Here are some scripts that well help us in our daily analysis of our servers
A few things we care about and the business will generally ask for are how the sites/servers are performing, in the absence of tools like splunk or awstats or similar tools these scripts can come in handy
This awk script is expecting apache format and is using the 9th field to capture the status codes for all hits
awk '{count[$9]++}END{for (j in count) {print count[j], j; total+=count[j]} print total" Total status codes"}' /logfile |sort -n
This awk script uses the 7th field and provides top requested urls
awk '{count[$7]++}END{for (j in count) {print count[j], j; total+=count[j]} print total" Total urls"}' /logfile |sort -n
This awk script uses the 11th field and provides top referering urls
awk '{count[$11]++}END{for (j in count) {print count[j], j; total+=count[j]} print total" Total urls"}' /logfile |sort -n
This awk script uses a new field separator to get the whole useragent and provides a count of top agents
awk -F \" '{count[$6]++}END{for (j in count) {print count[j], j; total+=count[j]} print total" Total agents"}' /logfile |sort -n
This awk script uses the 4th field to provide hits by sec
awk '{count[$4]++}END{for (j in count) {print count[j], j; total+=count[j]} print total" Total hits"}' /logfile |sort -n
This awk script uses a new field separator to get the hour field and provide a count of hits by hour
awk -F \: '{count[$2]++}END{for (j in count) {print count[j], j; total+=count[j]} print total" Total hits"}' /logfile |sort -n
Now reporting is nice but being able to troubleshoot is better
Let’s say you ran the status codes script and you notice more 500 status codes than you’d like and you’d like to see when they’re occuring
This script combines two awk scripts, this first part looks for any 50(0 1 3 & so on) error and that output is piped to our count by hour script and provides a breakdown of when most of our errors are occuring
awk '($9 ~ /50./)' /logfile | awk -F \: '{count[$2]++}END{for (j in count) {print count[j], j; total+=count[j]} print total" Total 500s"}'|sort -n
Let’s say now you’ve found a high concentration of errors at 3am and now let’s see what urls are causing the errors
This awk script uses field 9 to check for any 500 type error AND field 4 for the 3AM hour, then counts and produces top erroring urls during that time
awk '($9 ~ /50./) && ($4 ~ /\[05\/Dec\/2013\:03/){count[$7]++}END{for (j in count) {print count[j], j; total+=count[j]} print total" Total errors"}' /logfile |sort -n
What if I wanted to see what urls didn’t fail but were successful, redirected or missing?

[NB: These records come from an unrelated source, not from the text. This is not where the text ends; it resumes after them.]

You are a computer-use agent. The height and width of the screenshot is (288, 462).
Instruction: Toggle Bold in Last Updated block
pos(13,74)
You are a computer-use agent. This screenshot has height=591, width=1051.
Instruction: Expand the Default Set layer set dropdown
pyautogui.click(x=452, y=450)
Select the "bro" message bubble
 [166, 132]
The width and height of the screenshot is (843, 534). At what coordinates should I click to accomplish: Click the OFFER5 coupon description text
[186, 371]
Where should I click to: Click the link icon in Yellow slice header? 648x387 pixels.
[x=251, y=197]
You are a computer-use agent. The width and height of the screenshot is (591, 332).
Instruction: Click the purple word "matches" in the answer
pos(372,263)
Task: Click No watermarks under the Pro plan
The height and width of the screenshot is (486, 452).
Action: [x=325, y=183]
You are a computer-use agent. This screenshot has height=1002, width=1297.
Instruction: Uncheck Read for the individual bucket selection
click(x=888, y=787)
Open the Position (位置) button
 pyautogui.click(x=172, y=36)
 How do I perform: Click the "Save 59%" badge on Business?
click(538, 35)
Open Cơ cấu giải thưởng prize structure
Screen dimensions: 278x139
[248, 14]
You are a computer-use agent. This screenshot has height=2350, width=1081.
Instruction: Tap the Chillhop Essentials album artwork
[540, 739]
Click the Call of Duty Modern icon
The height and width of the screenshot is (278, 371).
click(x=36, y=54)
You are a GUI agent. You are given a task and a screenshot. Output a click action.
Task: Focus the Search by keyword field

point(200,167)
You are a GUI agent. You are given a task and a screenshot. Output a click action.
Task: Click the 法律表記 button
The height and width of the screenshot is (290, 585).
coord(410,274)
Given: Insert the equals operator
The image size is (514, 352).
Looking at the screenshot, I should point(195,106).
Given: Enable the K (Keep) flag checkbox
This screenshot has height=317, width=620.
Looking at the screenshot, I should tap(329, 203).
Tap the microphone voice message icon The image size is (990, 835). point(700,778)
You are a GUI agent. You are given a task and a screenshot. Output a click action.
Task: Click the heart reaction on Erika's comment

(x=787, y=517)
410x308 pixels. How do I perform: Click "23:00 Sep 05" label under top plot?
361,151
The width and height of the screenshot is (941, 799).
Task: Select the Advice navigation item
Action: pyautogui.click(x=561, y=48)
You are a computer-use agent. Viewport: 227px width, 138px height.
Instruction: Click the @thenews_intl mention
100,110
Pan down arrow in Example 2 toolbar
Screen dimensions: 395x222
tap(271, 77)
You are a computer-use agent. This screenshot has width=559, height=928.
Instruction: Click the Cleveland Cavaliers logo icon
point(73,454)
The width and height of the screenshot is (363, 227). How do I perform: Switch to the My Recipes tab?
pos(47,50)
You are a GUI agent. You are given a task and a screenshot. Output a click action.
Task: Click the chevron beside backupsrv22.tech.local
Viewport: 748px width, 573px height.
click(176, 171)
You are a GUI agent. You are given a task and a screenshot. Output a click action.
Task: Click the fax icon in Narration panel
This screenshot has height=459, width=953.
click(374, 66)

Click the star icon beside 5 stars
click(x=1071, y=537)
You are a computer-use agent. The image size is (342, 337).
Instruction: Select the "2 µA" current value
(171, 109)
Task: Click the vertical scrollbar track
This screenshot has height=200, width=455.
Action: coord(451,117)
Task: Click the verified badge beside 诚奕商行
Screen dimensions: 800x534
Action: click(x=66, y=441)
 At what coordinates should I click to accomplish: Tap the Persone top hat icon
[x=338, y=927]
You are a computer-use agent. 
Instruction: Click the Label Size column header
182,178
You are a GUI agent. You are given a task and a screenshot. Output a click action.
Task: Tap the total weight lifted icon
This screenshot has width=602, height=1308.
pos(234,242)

Well we use the not equal comparison for awk, using the previous script makes it easier to note the difference
awk '!($9 ~ /50./) && ($4 ~ /\[05\/Dec\/2013\:03/){count[$7]++}END{for (j in count) {print count[j], j; total+=count[j]} print total" Total errors"}' /logfile |sort -n
These scripts should provide you with a good basis for being able to get the information the business people need and insight for you on how your sites & systems are performing. All scripts are based on the apache log format and use the default “space” delimeter unless otherwise noted.
Happy scripting